Patrol Squadron EIGHT (VP-8) was commissioned in September 1942 as Patrol Squadron 201 in Norfolk, Virginia. During World War II, VP-201 flew more than 28,000 hours in the sea-based PBM "Mariner" from Norfolk, Key West, Bermuda, and the Panama Canal Zone, combating German submarines that were threatening allied shipping throughout the Atlantic.

In June 1947, the squadron moved to Quonset Point, Rhode Island and began to operate the land-based P-2V "Neptune" aircraft. While transitioning to a new aircraft, the squadron was redesignated Medium Patrol Squadron EIGHT and in September 1948, the squadron received its current designation as Patrol Squadron EIGHT.

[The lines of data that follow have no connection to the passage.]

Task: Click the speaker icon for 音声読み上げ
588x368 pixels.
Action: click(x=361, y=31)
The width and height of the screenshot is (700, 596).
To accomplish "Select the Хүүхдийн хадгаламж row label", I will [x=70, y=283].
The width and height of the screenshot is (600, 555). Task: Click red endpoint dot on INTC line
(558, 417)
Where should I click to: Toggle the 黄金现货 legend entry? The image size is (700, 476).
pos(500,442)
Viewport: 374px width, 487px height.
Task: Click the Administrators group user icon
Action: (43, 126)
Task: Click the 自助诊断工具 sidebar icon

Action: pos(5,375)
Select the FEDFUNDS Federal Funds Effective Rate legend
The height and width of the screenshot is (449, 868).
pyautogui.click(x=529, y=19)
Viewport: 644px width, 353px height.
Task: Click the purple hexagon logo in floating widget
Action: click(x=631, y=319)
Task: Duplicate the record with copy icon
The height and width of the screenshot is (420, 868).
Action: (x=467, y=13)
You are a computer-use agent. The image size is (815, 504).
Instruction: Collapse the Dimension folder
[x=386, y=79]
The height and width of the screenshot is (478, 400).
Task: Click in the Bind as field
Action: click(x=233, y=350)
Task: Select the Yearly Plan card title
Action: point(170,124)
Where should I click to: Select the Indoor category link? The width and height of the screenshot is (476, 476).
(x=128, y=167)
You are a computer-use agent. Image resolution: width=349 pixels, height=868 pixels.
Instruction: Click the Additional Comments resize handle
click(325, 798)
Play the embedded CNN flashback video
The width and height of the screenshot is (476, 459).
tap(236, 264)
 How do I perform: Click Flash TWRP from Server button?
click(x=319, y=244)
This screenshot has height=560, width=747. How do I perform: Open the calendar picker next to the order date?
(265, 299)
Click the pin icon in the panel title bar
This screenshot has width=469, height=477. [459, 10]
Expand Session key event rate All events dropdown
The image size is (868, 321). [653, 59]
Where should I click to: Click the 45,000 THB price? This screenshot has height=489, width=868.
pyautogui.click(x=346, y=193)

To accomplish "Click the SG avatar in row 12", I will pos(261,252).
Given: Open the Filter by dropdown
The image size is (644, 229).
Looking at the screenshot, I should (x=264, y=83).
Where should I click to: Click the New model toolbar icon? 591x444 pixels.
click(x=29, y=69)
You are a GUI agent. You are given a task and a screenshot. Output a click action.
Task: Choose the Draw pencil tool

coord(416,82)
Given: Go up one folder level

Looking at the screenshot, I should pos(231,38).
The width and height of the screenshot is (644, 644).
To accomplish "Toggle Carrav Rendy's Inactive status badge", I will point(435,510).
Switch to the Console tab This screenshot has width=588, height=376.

In 1950, VP-8 was awarded its first Battle "E". In March 1958, the squadron changed its homeport to Chincoteague, Virginia. Throughout the next two years, the squadron actively participated in the evolution of antisubmarine warfare, to include developing and evaluating new tactics and equipment. Their success in improving antisubmarine warfare was recognized with a second Battle "E" in 1960.

The VP-8 “Fighting Tigers” moved to Naval Air Station Patuxent River, Maryland in July 1961. After relinquishing the last of its P-2Vs to the U. S. Naval Reserve in October 1962, VP-8 became the fleet's first operational P-3A "Orion" squadron.

Following extensive operations during the Cuban Missile Crisis in 1962 and detachment operations in Iceland, Ireland, Newfoundland, Bermuda, and Caribbean locations, the VP-8 “Tigers” were awarded their third Battle "E" and the Isbell Trophy for airborne ASW excellence.

The squadron's first deployment to the Western Pacific occurred in June 1966 when it deployed to Naval Station Sangley Point, Republic of the Philippines. During this deployment, VP-8 flew combat missions throughout Southeast Asia in support of the Vietnam War.

From 1969 to 1974, the squadron made numerous deployments to Bermuda. Patrol Squadron EIGHT was then transferred to its present homeport, Naval Air Station Brunswick, Maine in July 1971.

In February 1976, the squadron returned to Brunswick after a split-site deployment to Rota, Spain and Lajes, Azores. As a result of their outstanding airborne ASW exploits throughout the Atlantic during this deployment, VP-8 received the Meritorious Unit Commendation ribbon.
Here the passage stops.